▶ **Reading passage**:
It's your nose.
Next time you travel, it may be worth asking a kind stranger to snap a photo of your vacation memories, according to new research.
That's because selfies — the go-to photo style of travelers everywhere — may not be as flattering as you think. In fact, selfies taken from a foot away from your face may distort the dimensions and proportions of your nose enough to make it appear roughly 30% larger than it is, according to a research letter published Thursday in JAMA Facial Plastic Surgery. Photos taken from five feet away, by contrast, lead to no such distortions.
The findings aren't just about vanity. Although nose jobs are actually getting slightly less popular, 42% of plastic surgeons said in an American Academy of Facial Plastic and Reconstructive Surgeons poll that they have seen patients seeking cosmetic procedures expressly to improve their appearance in selfies and social media photos, according to the letter. If these patients are basing perceptions of their appearance on distorted images, they may end up having surgeries they never would have wanted otherwise.

(Stored data)
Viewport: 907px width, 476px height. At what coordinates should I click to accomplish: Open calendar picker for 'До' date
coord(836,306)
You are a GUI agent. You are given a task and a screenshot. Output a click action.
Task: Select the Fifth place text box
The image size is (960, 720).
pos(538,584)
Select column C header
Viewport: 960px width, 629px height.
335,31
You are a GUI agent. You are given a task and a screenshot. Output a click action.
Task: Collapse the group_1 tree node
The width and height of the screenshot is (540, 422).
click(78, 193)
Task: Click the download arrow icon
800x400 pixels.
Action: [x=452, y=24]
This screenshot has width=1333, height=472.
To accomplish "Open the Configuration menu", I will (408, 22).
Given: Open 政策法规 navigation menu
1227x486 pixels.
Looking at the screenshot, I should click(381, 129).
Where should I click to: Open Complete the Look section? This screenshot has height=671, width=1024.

▶ **Instructions**:
1 > In the article on selfies, about how much larger can a selfie taken from a foot away make a nose look?
2 > Say whether each statement agrees with the article on selfies, and back each yes or no with the deciding words of the article: (a) Photos taken from five feet away distort the nose in the same way. (b) Nose jobs are becoming more popular. (c) The research letter appeared in JAMA Facial Plastic Surgery.
3 > Continue the article on selfies from its last sentence.

▶ **Numbered answers**:
1 > Roughly 30% larger than it is.

2 >
(a) No: "Photos taken from five feet away, by contrast, lead to no such distortions."
(b) No: "nose jobs are actually getting slightly less popular"
(c) Yes: "according to a research letter published Thursday in JAMA Facial Plastic Surgery"

3 >
"Just like the 24-hour news cycle, where we have constant information, with selfies and phones we have constant feedback about what our appearance might be," says Dr. Samuel Lin, an associate professor of plastic surgery at Beth Israel Deaconess Medical Center in Boston.
That deluge of feedback isn't necessarily a good thing, Lin says. He cautions patients against making medical decisions based solely on selfies or photos, instead recommending that they look at their nose or other features "over a course of time and different views and different settings."
Even if you're not considering plastic surgery, breaking your selfie habit may be a good thing — both for your ego and your photo album.